┌──
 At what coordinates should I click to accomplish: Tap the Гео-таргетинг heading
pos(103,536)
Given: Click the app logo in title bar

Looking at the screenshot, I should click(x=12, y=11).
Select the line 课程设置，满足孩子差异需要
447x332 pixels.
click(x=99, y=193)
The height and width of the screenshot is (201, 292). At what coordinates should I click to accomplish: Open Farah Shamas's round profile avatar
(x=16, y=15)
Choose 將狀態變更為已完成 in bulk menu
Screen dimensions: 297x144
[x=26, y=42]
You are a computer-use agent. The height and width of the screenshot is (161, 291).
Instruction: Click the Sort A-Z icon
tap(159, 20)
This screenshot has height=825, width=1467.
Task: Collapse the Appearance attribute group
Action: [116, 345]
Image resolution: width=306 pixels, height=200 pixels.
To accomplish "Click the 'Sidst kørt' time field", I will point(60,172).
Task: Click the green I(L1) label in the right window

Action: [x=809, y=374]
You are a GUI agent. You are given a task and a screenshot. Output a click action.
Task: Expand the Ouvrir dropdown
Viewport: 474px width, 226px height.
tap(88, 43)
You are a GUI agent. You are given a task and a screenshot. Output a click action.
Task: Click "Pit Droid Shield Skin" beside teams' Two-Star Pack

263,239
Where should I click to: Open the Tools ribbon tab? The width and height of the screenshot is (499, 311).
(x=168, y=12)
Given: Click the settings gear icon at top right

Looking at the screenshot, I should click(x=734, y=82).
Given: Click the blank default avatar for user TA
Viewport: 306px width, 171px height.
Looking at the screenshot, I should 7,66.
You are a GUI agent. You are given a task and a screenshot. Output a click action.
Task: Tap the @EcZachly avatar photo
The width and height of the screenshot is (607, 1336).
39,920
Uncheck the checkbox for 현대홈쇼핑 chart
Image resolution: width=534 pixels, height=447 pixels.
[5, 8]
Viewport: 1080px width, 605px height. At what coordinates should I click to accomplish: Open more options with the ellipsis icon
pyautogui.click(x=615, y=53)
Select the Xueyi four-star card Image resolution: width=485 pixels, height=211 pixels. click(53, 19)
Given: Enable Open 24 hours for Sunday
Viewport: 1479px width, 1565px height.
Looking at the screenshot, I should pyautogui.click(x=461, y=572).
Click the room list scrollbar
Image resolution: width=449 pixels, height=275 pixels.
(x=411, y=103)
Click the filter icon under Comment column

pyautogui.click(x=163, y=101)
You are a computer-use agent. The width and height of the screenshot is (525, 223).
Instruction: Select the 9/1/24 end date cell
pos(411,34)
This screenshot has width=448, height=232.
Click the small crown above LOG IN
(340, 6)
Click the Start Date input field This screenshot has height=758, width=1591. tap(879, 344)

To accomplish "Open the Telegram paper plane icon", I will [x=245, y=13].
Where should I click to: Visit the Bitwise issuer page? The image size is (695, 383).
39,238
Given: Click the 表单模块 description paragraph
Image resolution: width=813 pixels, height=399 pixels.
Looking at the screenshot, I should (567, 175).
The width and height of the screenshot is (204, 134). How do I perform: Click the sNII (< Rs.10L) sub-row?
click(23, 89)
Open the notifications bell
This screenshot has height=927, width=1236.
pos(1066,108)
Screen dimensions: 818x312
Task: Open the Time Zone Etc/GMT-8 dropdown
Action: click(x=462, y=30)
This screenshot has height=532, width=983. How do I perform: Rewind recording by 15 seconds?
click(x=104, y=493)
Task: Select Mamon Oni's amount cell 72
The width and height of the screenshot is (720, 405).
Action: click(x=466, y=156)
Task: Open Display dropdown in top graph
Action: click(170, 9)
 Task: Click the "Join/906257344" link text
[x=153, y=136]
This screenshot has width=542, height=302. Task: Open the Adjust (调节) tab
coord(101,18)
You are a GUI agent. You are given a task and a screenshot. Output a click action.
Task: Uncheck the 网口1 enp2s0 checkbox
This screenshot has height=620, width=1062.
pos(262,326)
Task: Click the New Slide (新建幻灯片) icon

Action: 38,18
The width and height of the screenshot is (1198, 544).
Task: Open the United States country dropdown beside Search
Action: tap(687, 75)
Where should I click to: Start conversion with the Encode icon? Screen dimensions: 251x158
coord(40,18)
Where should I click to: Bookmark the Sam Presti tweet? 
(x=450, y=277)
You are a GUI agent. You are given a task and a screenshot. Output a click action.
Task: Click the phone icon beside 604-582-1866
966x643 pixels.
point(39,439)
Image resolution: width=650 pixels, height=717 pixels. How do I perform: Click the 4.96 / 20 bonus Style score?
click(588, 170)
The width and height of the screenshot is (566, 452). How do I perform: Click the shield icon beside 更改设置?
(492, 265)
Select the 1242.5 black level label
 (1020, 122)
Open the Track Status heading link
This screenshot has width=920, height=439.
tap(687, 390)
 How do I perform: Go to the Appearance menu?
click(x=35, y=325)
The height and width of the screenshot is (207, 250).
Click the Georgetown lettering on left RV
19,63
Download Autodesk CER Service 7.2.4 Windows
└──
◆ Instructions to follow
Your response should consist of the listing, reproduced exactly.

◆ Reply to the exercise
 At what coordinates should I click to accomplish: Tap the Гео-таргетинг heading
pos(103,536)
Given: Click the app logo in title bar

Looking at the screenshot, I should click(x=12, y=11).
Select the line 课程设置，满足孩子差异需要
447x332 pixels.
click(x=99, y=193)
The height and width of the screenshot is (201, 292). At what coordinates should I click to accomplish: Open Farah Shamas's round profile avatar
(x=16, y=15)
Choose 將狀態變更為已完成 in bulk menu
Screen dimensions: 297x144
[x=26, y=42]
You are a computer-use agent. The height and width of the screenshot is (161, 291).
Instruction: Click the Sort A-Z icon
tap(159, 20)
This screenshot has height=825, width=1467.
Task: Collapse the Appearance attribute group
Action: [116, 345]
Image resolution: width=306 pixels, height=200 pixels.
To accomplish "Click the 'Sidst kørt' time field", I will point(60,172).
Task: Click the green I(L1) label in the right window

Action: [x=809, y=374]
You are a GUI agent. You are given a task and a screenshot. Output a click action.
Task: Expand the Ouvrir dropdown
Viewport: 474px width, 226px height.
tap(88, 43)
You are a GUI agent. You are given a task and a screenshot. Output a click action.
Task: Click "Pit Droid Shield Skin" beside teams' Two-Star Pack

263,239
Where should I click to: Open the Tools ribbon tab? The width and height of the screenshot is (499, 311).
(x=168, y=12)
Given: Click the settings gear icon at top right

Looking at the screenshot, I should click(x=734, y=82).
Given: Click the blank default avatar for user TA
Viewport: 306px width, 171px height.
Looking at the screenshot, I should 7,66.
You are a GUI agent. You are given a task and a screenshot. Output a click action.
Task: Tap the @EcZachly avatar photo
The width and height of the screenshot is (607, 1336).
39,920
Uncheck the checkbox for 현대홈쇼핑 chart
Image resolution: width=534 pixels, height=447 pixels.
[5, 8]
Viewport: 1080px width, 605px height. At what coordinates should I click to accomplish: Open more options with the ellipsis icon
pyautogui.click(x=615, y=53)
Select the Xueyi four-star card Image resolution: width=485 pixels, height=211 pixels. click(53, 19)
Given: Enable Open 24 hours for Sunday
Viewport: 1479px width, 1565px height.
Looking at the screenshot, I should pyautogui.click(x=461, y=572).
Click the room list scrollbar
Image resolution: width=449 pixels, height=275 pixels.
(x=411, y=103)
Click the filter icon under Comment column

pyautogui.click(x=163, y=101)
You are a computer-use agent. The width and height of the screenshot is (525, 223).
Instruction: Select the 9/1/24 end date cell
pos(411,34)
This screenshot has width=448, height=232.
Click the small crown above LOG IN
(340, 6)
Click the Start Date input field This screenshot has height=758, width=1591. tap(879, 344)

To accomplish "Open the Telegram paper plane icon", I will [x=245, y=13].
Where should I click to: Visit the Bitwise issuer page? The image size is (695, 383).
39,238
Given: Click the 表单模块 description paragraph
Image resolution: width=813 pixels, height=399 pixels.
Looking at the screenshot, I should (567, 175).
The width and height of the screenshot is (204, 134). How do I perform: Click the sNII (< Rs.10L) sub-row?
click(23, 89)
Open the notifications bell
This screenshot has height=927, width=1236.
pos(1066,108)
Screen dimensions: 818x312
Task: Open the Time Zone Etc/GMT-8 dropdown
Action: click(x=462, y=30)
This screenshot has height=532, width=983. How do I perform: Rewind recording by 15 seconds?
click(x=104, y=493)
Task: Select Mamon Oni's amount cell 72
The width and height of the screenshot is (720, 405).
Action: click(x=466, y=156)
Task: Open Display dropdown in top graph
Action: click(170, 9)
 Task: Click the "Join/906257344" link text
[x=153, y=136]
This screenshot has width=542, height=302. Task: Open the Adjust (调节) tab
coord(101,18)
You are a GUI agent. You are given a task and a screenshot. Output a click action.
Task: Uncheck the 网口1 enp2s0 checkbox
This screenshot has height=620, width=1062.
pos(262,326)
Task: Click the New Slide (新建幻灯片) icon

Action: 38,18
The width and height of the screenshot is (1198, 544).
Task: Open the United States country dropdown beside Search
Action: tap(687, 75)
Where should I click to: Start conversion with the Encode icon? Screen dimensions: 251x158
coord(40,18)
Where should I click to: Bookmark the Sam Presti tweet? 
(x=450, y=277)
You are a GUI agent. You are given a task and a screenshot. Output a click action.
Task: Click the phone icon beside 604-582-1866
966x643 pixels.
point(39,439)
Image resolution: width=650 pixels, height=717 pixels. How do I perform: Click the 4.96 / 20 bonus Style score?
click(588, 170)
The width and height of the screenshot is (566, 452). How do I perform: Click the shield icon beside 更改设置?
(492, 265)
Select the 1242.5 black level label
 (1020, 122)
Open the Track Status heading link
This screenshot has width=920, height=439.
tap(687, 390)
 How do I perform: Go to the Appearance menu?
click(x=35, y=325)
The height and width of the screenshot is (207, 250).
Click the Georgetown lettering on left RV
19,63
Download Autodesk CER Service 7.2.4 Windows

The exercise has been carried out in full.